Is there a name for this strategy and can anyone recommend literature? Are there any potential risks with this approach?

Martin
  • 542
  • By casting this as a classification task instead of a prediction task you are probably not meeting the study's goals. But validation is a poor way to underestanding organizational characteristics. It is better to model the effect of those characteristics then to understand their estimated effects with a whole-model fit. – Frank Harrell Nov 14 '20 at 12:43
  • Thank you very much for this thought-provoking impulse. Of course, it is a fundamental question whether an absolute binary decision makes sense. I am thinking about it myself and am still in the planning phase. Nevertheless my problem remains: How do I minimize the error probability of a model from A,B,C for a prediction of the outcomes of D (the outcomes of D are not known and not easily observable) ? Especially if I have a lot of possible explanatory variables? – Martin Nov 14 '20 at 13:43
  • 2
    The fact that a binary decision may ultimately be needed is not what drives the choice of analysis. Given a utility/cost/loss function you convert probabilities to optimum decisions (maximizing expected utility) and can also capitalize on gray zone probabilities (say 0.4-0.6) be used to indicate "no decision". Classifiers know nothing about optimum decisions. – Frank Harrell Nov 14 '20 at 17:11
  • I have understood that point. I am interested in how I ensure that my model generates valid probabilities out of sample. – Martin Nov 14 '20 at 18:43
  • 1
    Depending on the effective sample size and the number of candidate features, one good approach is to use the Efron-Gong optimism bootstrap to validate the whole-sample model, focusing on a proper probability accuracy scoring rule such as the Brier score. – Frank Harrell Nov 14 '20 at 22:18
  • 1
    @Frank Without knowing anything of their studies goals how can you assume they aren’t meeting them? – astel Nov 15 '20 at 19:46
  • Because forced choice classification without admitting that there is a gray zone seldom meets the needs of any study. – Frank Harrell Nov 15 '20 at 22:22
  • @Martin I'm facing a somewhat similar problem and I think what you're referring to is sometimes called "block cross-validation": https://doi.org/10.1111/ecog.02881 (If you work with R, this question might also be of interest: https://stats.stackexchange.com/q/137000/203941). – Fanfoué Aug 30 '22 at 13:18

1 Answers1

3

Whatever kind of resampling (CV or bootstrap) verification/validation scheme you use, when you know or suspect that your data is clustered such as by organization in your case, you need to split at the cluster level, otherwise the clusters create data leaks/lead to dependence. More generally speaking, you need to split so that also the highest-level confounding factors are independent for the splits.

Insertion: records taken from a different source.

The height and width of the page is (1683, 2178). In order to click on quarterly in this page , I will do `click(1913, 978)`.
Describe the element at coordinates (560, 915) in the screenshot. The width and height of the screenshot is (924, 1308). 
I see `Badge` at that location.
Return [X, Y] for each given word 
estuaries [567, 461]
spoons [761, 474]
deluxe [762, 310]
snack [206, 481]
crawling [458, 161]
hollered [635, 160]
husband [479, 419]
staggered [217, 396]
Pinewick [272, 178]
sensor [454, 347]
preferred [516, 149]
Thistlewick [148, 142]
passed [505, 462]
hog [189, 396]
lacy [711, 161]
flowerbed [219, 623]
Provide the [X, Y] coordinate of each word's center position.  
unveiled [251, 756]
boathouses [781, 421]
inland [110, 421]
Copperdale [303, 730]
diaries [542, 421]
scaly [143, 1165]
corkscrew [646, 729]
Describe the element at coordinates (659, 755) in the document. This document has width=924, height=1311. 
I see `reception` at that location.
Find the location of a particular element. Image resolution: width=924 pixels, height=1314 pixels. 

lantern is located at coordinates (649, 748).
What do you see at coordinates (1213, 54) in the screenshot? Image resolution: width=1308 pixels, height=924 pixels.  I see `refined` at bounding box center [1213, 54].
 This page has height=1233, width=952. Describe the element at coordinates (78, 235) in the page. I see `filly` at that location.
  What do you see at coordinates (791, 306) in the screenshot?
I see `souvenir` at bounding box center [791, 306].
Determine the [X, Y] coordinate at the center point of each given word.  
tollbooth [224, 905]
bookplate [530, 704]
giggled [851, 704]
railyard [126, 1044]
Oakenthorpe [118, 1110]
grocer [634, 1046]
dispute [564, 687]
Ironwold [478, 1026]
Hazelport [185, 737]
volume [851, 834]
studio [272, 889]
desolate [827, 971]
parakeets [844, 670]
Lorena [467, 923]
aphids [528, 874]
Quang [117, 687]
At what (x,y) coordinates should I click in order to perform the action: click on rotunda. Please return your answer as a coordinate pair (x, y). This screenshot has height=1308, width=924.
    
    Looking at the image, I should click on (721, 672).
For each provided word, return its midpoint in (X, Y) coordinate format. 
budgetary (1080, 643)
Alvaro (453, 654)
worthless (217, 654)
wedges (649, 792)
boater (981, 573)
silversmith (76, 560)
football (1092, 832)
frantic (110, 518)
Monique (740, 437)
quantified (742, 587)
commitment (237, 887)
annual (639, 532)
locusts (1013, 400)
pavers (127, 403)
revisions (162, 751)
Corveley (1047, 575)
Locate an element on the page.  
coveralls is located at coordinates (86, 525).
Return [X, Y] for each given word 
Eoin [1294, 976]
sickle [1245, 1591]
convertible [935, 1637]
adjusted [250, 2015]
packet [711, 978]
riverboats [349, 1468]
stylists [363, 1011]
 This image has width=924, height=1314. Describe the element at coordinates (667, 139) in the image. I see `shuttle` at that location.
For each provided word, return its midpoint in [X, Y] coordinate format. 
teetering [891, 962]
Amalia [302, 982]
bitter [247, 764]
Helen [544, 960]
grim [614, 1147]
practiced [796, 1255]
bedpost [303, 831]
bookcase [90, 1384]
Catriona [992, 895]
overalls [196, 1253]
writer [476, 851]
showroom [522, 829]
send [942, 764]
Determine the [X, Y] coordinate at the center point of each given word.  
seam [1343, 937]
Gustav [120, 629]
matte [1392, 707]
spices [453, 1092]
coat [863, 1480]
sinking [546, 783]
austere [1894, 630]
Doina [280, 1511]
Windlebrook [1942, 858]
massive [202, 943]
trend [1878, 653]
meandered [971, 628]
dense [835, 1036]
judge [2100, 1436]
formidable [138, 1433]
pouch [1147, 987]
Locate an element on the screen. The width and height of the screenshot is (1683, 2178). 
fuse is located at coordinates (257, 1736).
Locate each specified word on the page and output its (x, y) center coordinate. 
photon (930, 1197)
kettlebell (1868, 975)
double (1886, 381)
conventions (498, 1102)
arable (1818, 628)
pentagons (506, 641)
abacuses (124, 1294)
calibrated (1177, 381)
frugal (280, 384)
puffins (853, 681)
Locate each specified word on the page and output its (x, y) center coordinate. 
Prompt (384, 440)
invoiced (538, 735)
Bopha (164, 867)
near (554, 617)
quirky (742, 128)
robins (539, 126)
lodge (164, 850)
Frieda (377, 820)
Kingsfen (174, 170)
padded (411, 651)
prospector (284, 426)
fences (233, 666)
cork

In your case this basically means leave one organization out cross validation (or a similar subset of bootstrapped models) due to there being only 3 organizations.

So splitting strategy and model setup both follow from the data structure (cl you have/set up.

Everything Frank Harrell comments about predicting probabilities and using a proper scoring rule applies - these are modeling decisions/choices which are completely independent of the resampling scheme/data plan for verification.